▸ GIVEN PROBLEM
Edit the listing from the line containing "At what coordinates should I click to accomplish: Switch" through the end of the listing, writing those lines out again with "thumbnail" changed to "preview" and leaving everything else as it is.

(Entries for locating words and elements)
[BEGIN]

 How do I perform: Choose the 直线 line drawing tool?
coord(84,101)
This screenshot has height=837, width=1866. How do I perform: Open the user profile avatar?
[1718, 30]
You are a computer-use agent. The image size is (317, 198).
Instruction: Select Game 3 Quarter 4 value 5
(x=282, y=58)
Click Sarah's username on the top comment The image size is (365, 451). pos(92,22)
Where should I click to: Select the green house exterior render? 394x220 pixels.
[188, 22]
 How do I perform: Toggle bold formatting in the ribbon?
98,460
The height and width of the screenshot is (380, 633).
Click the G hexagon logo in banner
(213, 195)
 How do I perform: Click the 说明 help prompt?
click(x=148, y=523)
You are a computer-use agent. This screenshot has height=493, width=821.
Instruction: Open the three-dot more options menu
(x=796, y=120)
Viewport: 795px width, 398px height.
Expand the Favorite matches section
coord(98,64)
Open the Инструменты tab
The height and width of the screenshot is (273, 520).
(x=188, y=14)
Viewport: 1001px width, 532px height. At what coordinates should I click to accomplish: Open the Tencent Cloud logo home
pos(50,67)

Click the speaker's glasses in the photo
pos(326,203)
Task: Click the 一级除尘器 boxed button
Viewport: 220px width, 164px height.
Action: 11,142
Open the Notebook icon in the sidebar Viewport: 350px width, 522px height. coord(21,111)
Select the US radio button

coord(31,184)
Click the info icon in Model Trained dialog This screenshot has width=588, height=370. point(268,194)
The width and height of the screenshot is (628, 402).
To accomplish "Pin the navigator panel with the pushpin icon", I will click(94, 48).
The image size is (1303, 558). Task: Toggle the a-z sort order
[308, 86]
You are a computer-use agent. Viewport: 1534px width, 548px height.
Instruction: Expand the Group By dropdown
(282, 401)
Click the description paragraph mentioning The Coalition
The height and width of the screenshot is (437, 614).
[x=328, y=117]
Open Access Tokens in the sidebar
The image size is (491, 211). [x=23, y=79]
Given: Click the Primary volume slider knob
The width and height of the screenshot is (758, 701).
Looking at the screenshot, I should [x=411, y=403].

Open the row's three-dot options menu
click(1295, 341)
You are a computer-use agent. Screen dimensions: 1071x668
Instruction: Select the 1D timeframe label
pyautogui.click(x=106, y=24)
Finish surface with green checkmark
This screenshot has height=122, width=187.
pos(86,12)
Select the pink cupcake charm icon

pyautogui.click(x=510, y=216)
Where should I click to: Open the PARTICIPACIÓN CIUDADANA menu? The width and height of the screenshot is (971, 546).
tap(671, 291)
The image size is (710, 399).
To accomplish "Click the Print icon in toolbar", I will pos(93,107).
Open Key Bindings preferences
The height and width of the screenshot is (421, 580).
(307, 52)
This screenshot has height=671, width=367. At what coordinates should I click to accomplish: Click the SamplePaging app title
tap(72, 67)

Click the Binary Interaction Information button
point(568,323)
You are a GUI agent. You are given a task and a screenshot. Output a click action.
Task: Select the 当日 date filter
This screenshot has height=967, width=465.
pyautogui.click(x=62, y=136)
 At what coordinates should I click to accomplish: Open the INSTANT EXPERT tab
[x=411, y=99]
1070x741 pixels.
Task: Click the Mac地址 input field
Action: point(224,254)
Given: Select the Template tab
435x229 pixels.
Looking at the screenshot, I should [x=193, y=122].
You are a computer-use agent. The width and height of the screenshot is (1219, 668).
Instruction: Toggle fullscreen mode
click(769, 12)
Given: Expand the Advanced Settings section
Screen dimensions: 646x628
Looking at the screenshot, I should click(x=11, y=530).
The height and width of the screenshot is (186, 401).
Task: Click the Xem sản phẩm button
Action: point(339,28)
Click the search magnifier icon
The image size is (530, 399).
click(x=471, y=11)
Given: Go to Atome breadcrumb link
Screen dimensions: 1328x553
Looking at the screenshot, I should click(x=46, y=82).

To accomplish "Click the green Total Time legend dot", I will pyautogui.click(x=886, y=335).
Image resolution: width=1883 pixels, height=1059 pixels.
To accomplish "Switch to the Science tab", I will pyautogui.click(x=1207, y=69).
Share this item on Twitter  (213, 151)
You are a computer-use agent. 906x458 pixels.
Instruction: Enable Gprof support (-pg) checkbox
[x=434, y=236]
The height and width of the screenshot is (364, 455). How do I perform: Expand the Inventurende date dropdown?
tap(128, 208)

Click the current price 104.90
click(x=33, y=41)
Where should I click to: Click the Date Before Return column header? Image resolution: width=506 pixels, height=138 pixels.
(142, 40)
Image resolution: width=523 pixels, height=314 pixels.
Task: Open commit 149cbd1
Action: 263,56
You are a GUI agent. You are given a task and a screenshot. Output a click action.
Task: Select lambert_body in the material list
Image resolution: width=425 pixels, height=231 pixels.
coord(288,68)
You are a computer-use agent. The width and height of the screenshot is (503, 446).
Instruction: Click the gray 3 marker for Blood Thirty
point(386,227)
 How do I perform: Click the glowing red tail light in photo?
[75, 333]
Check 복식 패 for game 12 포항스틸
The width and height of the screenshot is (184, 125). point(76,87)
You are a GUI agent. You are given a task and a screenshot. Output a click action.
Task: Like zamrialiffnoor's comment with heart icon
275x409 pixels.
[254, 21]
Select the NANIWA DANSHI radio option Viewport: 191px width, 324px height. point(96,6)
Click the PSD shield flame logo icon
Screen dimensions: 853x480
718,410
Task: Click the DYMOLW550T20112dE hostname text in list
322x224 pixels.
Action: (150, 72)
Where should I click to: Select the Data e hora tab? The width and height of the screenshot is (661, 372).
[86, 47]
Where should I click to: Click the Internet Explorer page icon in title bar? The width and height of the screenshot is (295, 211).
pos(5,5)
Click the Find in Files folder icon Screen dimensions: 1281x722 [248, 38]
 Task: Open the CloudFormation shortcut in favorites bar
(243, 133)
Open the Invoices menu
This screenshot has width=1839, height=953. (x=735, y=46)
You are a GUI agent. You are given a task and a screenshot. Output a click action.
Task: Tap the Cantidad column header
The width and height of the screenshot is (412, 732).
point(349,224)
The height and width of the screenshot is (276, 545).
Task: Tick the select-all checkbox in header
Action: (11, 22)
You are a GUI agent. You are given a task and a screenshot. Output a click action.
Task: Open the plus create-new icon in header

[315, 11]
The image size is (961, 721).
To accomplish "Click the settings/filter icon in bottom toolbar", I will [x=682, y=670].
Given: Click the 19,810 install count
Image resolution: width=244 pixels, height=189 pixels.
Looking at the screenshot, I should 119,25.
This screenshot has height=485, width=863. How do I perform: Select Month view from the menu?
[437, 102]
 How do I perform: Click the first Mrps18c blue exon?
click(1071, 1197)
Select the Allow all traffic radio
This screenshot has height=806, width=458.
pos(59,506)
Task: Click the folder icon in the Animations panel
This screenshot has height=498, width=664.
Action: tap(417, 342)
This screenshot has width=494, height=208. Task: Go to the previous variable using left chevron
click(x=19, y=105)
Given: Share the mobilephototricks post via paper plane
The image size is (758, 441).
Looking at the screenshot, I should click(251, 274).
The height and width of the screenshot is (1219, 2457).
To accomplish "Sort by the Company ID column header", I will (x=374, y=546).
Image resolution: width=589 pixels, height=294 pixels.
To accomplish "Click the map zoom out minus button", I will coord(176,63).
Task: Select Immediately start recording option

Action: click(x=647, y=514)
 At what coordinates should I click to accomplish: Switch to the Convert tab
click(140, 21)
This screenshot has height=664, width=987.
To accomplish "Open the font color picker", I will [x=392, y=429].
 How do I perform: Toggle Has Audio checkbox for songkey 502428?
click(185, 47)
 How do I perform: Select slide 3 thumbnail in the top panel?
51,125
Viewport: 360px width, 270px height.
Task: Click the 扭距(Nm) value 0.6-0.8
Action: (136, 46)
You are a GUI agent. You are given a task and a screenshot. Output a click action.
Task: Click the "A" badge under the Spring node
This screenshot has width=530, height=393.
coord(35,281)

[END]

▸ EXERCISE SOLUTION
 At what coordinates should I click to accomplish: Switch to the Convert tab
click(140, 21)
This screenshot has height=664, width=987.
To accomplish "Open the font color picker", I will [x=392, y=429].
 How do I perform: Toggle Has Audio checkbox for songkey 502428?
click(185, 47)
 How do I perform: Select slide 3 preview in the top panel?
51,125
Viewport: 360px width, 270px height.
Task: Click the 扭距(Nm) value 0.6-0.8
Action: (136, 46)
You are a GUI agent. You are given a task and a screenshot. Output a click action.
Task: Click the "A" badge under the Spring node
This screenshot has width=530, height=393.
coord(35,281)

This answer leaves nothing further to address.